TL;DR

The pipeline inspects which .hcl files changed and maps them to the exact scope in the directory hierarchy — change root.hcl and all environments plan; change one module’s terragrunt.hcl and only that module plans. The output is a JSON matrix that GitHub Actions fans out into parallel jobs. PR runs plan-only; merge to main applies. OIDC handles credentials per environment. The whole thing is ~300 lines of YAML and shell — no external orchestration layer.

The matrix that blew up production (almost)

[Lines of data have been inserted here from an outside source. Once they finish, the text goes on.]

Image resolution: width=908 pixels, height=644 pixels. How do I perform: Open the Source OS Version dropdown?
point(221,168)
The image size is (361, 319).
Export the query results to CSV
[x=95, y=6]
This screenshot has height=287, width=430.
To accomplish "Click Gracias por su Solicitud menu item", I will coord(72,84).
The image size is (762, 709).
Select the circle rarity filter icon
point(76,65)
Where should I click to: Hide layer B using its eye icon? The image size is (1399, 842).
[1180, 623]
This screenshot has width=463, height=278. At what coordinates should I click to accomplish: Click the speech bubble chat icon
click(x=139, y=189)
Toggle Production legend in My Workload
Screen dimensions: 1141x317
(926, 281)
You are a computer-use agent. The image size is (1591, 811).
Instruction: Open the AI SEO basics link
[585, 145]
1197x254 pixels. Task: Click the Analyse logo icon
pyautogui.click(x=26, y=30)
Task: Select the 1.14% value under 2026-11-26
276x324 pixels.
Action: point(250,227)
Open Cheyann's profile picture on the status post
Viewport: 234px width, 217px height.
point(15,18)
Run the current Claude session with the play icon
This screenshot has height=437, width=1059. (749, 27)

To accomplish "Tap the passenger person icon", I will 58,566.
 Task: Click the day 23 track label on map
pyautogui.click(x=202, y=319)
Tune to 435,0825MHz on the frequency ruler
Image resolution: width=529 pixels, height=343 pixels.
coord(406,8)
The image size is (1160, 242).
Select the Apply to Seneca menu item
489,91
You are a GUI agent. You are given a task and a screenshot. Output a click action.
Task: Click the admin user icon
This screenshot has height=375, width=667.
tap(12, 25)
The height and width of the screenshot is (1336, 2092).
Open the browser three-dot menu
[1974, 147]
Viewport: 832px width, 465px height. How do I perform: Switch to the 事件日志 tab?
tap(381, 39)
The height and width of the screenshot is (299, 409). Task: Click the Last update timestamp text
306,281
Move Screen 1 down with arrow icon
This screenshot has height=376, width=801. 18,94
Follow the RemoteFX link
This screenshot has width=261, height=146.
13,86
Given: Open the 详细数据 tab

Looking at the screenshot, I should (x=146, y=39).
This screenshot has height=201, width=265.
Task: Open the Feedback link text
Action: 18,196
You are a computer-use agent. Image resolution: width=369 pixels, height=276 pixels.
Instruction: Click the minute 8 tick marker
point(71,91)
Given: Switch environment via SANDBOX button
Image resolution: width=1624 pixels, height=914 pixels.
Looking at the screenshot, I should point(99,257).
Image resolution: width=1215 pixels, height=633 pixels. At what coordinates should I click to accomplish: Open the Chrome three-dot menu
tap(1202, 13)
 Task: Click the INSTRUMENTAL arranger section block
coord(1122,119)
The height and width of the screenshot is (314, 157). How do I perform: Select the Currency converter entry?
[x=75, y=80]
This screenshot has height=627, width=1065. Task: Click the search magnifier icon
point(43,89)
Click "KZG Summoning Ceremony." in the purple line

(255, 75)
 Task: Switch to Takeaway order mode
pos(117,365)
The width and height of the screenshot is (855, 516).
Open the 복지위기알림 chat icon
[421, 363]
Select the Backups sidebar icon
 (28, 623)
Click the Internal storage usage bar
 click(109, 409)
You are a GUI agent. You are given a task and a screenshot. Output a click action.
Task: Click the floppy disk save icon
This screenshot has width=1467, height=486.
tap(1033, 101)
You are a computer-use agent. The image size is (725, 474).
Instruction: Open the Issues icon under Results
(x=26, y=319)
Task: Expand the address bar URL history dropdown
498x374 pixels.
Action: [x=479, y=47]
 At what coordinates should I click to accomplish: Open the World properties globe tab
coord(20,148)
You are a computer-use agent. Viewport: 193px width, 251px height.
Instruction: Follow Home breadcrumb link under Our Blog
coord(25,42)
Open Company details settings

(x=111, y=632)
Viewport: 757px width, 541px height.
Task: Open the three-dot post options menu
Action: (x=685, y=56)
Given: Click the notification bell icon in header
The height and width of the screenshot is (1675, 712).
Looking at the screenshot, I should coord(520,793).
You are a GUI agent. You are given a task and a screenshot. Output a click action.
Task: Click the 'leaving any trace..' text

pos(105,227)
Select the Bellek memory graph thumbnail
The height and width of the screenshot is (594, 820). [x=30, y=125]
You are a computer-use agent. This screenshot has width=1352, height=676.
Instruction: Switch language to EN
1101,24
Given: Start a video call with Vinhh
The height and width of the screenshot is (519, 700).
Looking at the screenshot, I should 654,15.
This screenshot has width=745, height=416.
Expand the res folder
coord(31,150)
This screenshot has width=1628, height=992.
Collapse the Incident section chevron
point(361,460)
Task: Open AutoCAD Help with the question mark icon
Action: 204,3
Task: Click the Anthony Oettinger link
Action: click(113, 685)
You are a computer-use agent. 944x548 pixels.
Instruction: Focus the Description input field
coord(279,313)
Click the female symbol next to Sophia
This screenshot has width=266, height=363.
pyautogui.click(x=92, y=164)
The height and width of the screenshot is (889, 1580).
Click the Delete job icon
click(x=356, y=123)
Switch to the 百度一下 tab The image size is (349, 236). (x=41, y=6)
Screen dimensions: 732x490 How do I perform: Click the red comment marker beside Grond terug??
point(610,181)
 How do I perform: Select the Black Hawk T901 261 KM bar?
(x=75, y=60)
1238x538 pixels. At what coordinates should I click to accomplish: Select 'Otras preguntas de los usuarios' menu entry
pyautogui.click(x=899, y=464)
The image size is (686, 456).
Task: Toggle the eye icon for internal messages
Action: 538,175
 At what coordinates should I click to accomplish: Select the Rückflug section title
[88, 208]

We had just added a fourth AWS account to the live repo. The pipeline was generating the change-detection matrix, but the script had a regex that matched account directories by looking for account.hcl. The new account directory didn’t have one yet — we’d added the region.hcl and env.hcl but hadn’t created the account file.

The matrix came back empty. The pipeline “succeeded” with no jobs. Nobody noticed for two days because there were no PR failures. When someone finally ran plan manually and saw drift, we traced it back to the gap.

The fix was simple: add a validation step that asserts the matrix is non-empty when relevant .hcl files have changed. But the lesson was sharper: an empty matrix is a silent failure. Build the assertion in from day one.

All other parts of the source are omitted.